Donaldson muss sich nun binnen einer Woche entscheiden, ob er seinen Unterhaussitz in London aufgibt und seinen Sitz im Belfaster Regionalparlament einnimmt. Ein Doppelmandat ist nicht zulässig. Am kommenden Donnerstag bereits soll das neu gewählte Regionalparlament in Belfast zusammentreten.

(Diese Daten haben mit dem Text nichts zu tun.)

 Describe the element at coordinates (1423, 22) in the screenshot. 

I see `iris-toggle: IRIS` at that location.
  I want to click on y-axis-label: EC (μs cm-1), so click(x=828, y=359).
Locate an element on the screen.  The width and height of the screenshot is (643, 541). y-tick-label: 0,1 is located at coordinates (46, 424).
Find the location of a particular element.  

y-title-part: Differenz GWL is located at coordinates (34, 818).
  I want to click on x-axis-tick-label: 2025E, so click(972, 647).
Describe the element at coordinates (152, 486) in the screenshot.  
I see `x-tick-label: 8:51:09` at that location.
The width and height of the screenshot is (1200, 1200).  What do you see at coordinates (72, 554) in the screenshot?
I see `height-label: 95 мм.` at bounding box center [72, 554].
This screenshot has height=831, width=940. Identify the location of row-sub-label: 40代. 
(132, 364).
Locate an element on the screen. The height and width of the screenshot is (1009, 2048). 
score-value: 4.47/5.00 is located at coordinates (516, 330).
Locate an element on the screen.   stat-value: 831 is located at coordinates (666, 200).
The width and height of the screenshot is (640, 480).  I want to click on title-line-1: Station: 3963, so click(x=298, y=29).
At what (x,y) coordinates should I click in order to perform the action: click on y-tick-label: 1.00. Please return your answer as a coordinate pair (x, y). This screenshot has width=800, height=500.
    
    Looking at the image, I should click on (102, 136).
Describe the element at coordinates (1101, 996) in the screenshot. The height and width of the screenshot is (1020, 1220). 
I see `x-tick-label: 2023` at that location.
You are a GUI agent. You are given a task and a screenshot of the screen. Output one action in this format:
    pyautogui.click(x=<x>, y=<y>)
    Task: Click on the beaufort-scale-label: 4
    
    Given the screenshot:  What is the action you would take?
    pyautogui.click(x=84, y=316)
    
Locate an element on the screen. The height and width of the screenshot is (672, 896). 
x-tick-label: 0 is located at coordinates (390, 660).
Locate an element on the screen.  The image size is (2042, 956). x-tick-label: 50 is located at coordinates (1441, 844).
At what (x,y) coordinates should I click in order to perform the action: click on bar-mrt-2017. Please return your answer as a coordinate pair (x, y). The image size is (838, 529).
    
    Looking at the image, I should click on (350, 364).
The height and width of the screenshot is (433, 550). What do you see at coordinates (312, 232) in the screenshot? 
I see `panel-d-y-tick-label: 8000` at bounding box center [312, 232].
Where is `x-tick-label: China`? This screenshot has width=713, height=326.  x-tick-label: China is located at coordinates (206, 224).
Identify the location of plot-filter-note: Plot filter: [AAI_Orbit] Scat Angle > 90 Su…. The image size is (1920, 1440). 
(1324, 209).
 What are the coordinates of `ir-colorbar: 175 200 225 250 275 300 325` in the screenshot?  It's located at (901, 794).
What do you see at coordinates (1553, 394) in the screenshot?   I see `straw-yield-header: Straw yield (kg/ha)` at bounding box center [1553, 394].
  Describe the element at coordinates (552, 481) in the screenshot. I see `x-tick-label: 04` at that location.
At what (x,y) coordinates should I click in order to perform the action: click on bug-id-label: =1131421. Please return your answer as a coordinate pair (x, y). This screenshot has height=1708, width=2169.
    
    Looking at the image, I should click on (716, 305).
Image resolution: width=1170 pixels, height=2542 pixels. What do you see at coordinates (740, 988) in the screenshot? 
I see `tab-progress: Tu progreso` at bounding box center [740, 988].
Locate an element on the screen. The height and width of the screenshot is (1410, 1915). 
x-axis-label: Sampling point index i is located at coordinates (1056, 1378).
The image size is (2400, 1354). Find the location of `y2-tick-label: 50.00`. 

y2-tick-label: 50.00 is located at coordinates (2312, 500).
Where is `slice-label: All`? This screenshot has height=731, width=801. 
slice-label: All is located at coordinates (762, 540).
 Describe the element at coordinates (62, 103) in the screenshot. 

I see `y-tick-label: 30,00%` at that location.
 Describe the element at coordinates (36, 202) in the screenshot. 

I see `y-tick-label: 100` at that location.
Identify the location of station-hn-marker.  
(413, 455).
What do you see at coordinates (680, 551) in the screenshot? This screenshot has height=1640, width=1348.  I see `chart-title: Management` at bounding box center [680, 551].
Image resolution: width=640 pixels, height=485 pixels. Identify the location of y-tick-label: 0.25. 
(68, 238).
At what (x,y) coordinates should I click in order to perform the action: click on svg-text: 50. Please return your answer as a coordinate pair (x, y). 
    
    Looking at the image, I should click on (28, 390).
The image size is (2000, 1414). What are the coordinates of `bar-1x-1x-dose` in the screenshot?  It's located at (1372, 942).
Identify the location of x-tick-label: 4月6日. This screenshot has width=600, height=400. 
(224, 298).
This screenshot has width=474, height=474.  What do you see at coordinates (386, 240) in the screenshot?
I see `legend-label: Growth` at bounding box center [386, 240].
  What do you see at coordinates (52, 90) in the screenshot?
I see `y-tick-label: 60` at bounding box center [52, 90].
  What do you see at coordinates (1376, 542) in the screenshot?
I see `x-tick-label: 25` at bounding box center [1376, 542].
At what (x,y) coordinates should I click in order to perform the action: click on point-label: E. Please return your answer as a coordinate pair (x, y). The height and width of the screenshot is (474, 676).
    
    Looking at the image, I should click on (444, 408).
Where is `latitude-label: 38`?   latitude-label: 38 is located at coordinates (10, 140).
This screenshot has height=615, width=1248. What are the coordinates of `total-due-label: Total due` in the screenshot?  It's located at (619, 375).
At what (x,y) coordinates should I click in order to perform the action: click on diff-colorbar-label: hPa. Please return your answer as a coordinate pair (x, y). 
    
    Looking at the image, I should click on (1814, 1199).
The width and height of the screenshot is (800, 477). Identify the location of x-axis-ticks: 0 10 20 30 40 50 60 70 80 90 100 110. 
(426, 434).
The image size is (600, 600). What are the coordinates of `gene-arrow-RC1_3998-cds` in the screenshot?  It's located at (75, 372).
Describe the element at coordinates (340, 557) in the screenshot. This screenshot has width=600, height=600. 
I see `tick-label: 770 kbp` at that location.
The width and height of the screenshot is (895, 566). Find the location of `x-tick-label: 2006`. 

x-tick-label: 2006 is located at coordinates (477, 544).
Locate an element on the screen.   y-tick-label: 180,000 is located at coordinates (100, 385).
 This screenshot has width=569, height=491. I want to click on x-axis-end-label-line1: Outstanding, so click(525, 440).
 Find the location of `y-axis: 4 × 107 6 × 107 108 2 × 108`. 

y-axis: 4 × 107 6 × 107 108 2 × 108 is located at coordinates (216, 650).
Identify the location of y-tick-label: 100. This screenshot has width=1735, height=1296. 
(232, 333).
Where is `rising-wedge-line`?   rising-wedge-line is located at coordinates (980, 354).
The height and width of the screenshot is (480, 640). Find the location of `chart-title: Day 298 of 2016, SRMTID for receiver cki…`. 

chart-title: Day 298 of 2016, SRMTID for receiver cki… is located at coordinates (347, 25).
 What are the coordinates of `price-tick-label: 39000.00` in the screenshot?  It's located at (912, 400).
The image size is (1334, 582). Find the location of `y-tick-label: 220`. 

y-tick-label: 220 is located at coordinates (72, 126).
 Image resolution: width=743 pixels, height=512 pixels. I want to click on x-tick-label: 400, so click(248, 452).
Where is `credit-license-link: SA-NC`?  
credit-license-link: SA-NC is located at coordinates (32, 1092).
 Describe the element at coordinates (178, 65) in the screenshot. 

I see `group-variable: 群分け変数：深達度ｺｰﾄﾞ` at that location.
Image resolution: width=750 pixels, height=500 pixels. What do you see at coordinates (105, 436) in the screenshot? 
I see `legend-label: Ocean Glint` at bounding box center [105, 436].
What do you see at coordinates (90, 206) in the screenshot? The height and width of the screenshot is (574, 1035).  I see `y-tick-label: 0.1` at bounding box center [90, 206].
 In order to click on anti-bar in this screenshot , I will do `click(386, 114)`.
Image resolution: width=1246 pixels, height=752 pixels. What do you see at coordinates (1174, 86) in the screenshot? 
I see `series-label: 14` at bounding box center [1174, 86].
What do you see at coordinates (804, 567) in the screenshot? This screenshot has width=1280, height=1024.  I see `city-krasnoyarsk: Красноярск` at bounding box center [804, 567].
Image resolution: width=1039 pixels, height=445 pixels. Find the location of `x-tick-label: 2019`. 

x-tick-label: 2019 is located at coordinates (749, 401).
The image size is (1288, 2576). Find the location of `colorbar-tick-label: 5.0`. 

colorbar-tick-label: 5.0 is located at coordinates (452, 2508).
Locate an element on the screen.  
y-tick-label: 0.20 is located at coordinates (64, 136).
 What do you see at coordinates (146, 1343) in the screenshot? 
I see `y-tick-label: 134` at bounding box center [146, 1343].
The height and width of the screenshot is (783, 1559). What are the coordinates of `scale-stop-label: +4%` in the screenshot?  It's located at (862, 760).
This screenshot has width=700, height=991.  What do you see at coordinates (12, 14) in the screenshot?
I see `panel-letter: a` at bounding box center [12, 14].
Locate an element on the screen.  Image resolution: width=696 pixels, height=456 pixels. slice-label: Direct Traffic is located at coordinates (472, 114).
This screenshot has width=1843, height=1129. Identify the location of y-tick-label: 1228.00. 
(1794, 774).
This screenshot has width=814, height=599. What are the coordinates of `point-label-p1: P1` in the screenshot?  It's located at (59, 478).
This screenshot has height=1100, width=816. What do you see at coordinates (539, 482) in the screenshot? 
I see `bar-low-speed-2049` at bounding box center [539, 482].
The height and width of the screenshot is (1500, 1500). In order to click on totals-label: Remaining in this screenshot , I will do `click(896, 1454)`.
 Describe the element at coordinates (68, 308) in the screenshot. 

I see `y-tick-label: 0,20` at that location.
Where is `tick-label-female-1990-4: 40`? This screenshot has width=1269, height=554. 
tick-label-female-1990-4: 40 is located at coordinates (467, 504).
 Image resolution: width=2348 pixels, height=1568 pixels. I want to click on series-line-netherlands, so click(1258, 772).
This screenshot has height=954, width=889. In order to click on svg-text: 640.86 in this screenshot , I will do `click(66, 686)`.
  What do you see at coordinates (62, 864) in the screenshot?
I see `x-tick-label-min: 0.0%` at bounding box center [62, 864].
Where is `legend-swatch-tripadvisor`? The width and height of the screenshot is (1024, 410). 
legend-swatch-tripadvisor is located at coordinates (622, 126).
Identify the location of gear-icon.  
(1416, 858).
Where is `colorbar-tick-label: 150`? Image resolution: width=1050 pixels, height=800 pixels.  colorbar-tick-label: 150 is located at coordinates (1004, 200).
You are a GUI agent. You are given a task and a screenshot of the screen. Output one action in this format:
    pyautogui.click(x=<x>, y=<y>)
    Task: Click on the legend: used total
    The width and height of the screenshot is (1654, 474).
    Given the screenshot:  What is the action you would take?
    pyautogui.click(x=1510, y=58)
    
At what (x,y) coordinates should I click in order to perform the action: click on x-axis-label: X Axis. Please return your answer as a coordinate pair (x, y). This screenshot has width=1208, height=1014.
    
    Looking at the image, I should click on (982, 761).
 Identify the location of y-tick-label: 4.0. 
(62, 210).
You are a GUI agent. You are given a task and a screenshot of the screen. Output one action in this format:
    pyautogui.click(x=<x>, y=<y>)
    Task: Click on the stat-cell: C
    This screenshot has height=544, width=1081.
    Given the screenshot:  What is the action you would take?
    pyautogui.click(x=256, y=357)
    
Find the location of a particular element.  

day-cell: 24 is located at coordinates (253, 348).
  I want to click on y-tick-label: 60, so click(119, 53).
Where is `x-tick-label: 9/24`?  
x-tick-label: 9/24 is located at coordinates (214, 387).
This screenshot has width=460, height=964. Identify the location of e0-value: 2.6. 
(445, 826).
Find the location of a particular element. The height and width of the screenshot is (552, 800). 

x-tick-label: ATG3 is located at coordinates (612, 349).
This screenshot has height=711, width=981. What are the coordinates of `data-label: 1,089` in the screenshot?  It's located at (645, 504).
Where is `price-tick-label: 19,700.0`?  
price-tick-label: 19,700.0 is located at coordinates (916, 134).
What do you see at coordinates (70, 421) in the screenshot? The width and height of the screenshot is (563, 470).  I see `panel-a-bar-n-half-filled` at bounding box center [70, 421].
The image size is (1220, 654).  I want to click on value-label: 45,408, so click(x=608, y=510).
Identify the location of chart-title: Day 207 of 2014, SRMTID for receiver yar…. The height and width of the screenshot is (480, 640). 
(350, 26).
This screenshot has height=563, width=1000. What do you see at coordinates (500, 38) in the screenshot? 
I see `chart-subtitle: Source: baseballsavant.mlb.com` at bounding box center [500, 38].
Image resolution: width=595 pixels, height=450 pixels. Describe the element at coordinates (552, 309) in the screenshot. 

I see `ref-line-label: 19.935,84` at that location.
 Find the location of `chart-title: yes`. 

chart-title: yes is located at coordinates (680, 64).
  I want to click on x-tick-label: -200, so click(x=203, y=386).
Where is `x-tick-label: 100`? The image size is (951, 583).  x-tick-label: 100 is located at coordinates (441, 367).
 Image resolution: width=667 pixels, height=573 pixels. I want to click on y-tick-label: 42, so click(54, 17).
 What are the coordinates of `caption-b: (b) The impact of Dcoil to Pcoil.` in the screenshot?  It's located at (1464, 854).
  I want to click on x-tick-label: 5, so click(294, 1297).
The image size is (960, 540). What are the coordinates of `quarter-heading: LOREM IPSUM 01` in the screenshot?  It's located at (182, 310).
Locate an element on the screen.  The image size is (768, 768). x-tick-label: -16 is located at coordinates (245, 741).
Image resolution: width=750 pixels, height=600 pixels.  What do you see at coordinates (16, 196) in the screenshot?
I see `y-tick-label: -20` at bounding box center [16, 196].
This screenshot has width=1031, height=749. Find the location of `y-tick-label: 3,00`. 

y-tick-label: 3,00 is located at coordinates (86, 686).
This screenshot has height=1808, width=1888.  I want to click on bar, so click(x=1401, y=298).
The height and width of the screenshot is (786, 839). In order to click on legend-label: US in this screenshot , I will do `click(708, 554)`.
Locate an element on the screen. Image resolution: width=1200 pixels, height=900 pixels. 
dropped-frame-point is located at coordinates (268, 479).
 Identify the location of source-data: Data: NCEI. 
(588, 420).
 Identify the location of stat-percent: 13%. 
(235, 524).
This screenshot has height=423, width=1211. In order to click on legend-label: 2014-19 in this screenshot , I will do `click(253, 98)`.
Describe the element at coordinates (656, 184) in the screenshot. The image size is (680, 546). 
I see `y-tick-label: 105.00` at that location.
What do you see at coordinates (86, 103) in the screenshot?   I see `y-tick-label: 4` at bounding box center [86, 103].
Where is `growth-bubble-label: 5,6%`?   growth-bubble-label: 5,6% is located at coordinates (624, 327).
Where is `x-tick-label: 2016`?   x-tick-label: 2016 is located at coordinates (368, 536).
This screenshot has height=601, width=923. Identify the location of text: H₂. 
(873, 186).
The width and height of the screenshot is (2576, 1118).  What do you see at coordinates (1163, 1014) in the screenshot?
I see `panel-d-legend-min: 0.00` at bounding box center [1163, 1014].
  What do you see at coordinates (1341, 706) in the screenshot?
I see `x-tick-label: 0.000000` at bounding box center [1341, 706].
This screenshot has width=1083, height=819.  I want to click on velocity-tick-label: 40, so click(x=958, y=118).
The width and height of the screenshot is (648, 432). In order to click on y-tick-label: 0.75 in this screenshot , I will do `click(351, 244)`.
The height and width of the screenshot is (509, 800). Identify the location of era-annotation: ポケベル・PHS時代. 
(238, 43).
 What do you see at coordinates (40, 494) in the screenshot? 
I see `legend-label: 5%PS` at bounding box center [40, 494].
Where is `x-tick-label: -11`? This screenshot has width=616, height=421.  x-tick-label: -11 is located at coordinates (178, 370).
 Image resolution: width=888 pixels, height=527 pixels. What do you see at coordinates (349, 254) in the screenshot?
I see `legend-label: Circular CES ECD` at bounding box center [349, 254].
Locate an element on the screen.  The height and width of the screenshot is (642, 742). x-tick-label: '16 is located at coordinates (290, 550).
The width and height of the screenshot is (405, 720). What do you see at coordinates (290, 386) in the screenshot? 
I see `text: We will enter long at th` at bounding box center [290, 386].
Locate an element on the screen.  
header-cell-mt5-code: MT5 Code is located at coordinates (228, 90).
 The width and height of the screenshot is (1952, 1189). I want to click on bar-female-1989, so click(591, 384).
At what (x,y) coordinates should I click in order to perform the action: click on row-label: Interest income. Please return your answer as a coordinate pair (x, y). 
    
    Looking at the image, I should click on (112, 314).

Zur Bildung einer neuen Regierung wird es aber nicht kommen. Donaldson hat angekündigt, der Regierung fernzubleiben, solange das Nordirland-Protokoll des Brexit-Vertrags unverändert in Kraft ist. Das Protokoll regelt, dass Nordirland faktisch Teil des EU-Binnenmarkts bleibt und sich an die EU-Zollregeln halten muss, was Zollkontrollen zwischen Nordirland und Großbritannien erzwingt – aus Sicht radikaler Unio­nis­ten etwa in der TUV, die damit der DUP viele Stimmen abgenommen hat, ist das ein Bruch des Nordirland-Friedensabkommens.

Ohne DUP gibt es keine nordirische Regierung, denn die besteht laut Friedensabkommen zwingend aus einer Koalition. Die beiden stärksten Parteien auf protestantisch-unionistischer und katholisch-republikanischer Seite stellen jeweils die Erste Ministerin und ihren gleichberechtigten Stellvertreter – die eine gibt es nicht ohne den anderen. Boykottiert DUP-Chef Donaldson die Regierungsbildung, kann auch Sinn Féins O’Neill nicht Erste Ministerin werden.

Die andere große Gewinnerin ist die Alliance Party. Sie hat ihre Sitze von acht auf 17 mehr als verdoppelt. Die Partei ist in der Frage der irischen Wiedervereinigung neutral. Ihr Erfolg ist Erstwählern zu verdanken, aber auch immer mehr Ältere sind offenbar des Lagerdenkens überdrüssig.